Pesawat baru saja mendarat di Makassar, terpaksa aku balik lagi ke Jakarta setelah mendapat kabar dari Arya.

Aku berlari kencang melewati padatnya perawat, pasien, dan keluarga pasien yang berlalu lalang dirumah sakit ini.

Langkahku memelan saat mataku menemukan ruangan yang bertuliskan IGD di atas pintunya. Arya terlihat berdiri menyandar seraya menunduk, sementara disebelahnya kulirik Aira yang sedang menangis tersedu-sedu dalam pelukan wanita yang tak asing bagiku.

Tidak ada yang menyadari kehadiranku.
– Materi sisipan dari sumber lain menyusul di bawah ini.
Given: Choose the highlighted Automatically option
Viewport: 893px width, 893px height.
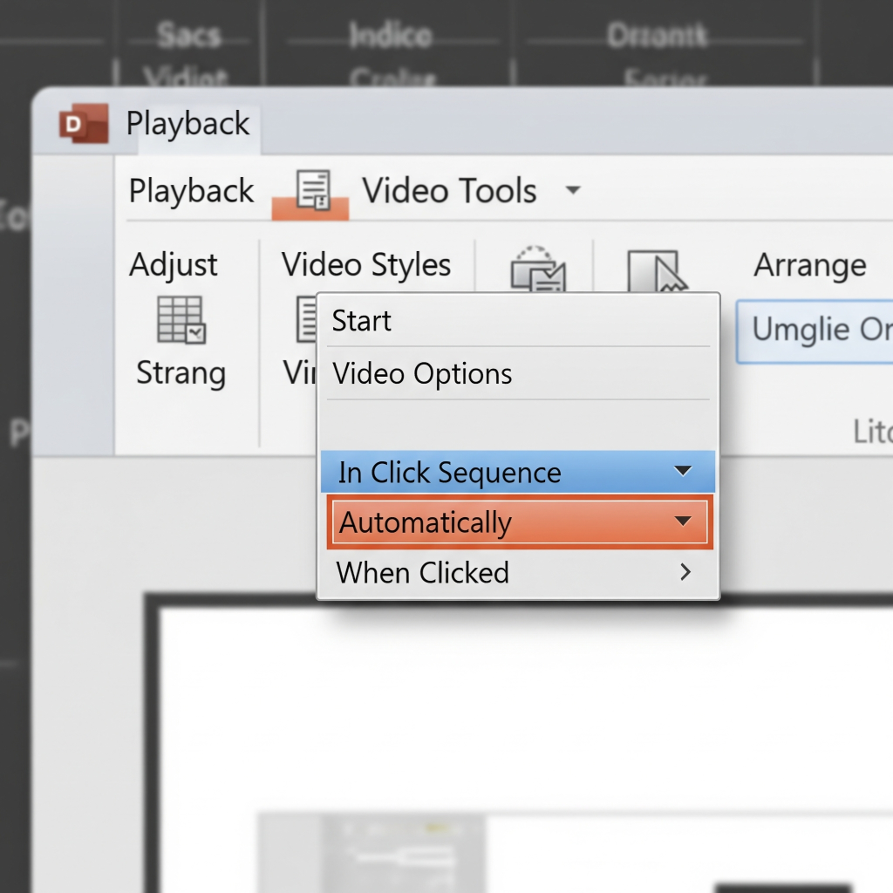Looking at the screenshot, I should pos(426,522).
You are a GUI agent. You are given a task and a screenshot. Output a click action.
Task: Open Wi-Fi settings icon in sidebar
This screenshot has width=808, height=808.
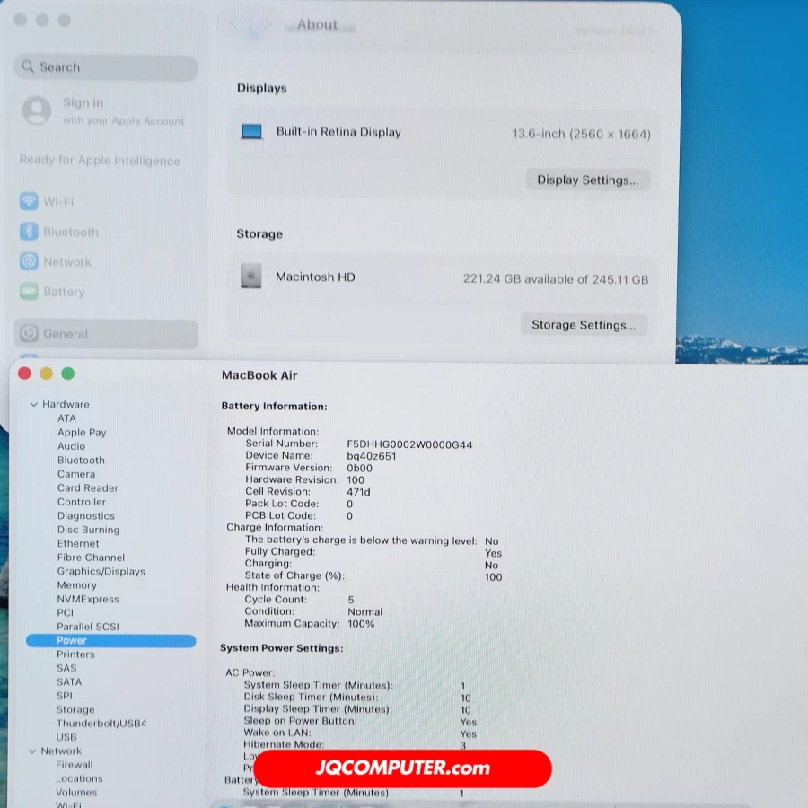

Sampai seorang dokter pria dengan baju serba hijau keluar dari ruang IGD. Semua pada mendekat termasuk diriku, dokter itu terlihat santai melepas masker dan penutup kepalanya.

"Ada lumayan banyak jahitan dibagian kepalanya. Juga retak tulang bahu kanan. Berhubung pasien masih anak-anak proses penyembuhan tulangnya juga akan cepat. Tuan dan nyonya tidak perlu khawatir, pasien juga akan dipindah keruang rawat inap."

Dokter tersebut permisi lalu pegi. Menyisakan kami di sini yang berdiri dengan penuh kecanggungan. Tidak, hanya aku dan Marsha yang merasa begitu, aku bisa melihat dari sikapnya yang tidak menoleh sedikit pun ke arahku, meski dia tahu aku berada di sini. Arga dan Marsha memenuhi kepalaku. Betapa ingin aku memelukmu saat ini, Marsha.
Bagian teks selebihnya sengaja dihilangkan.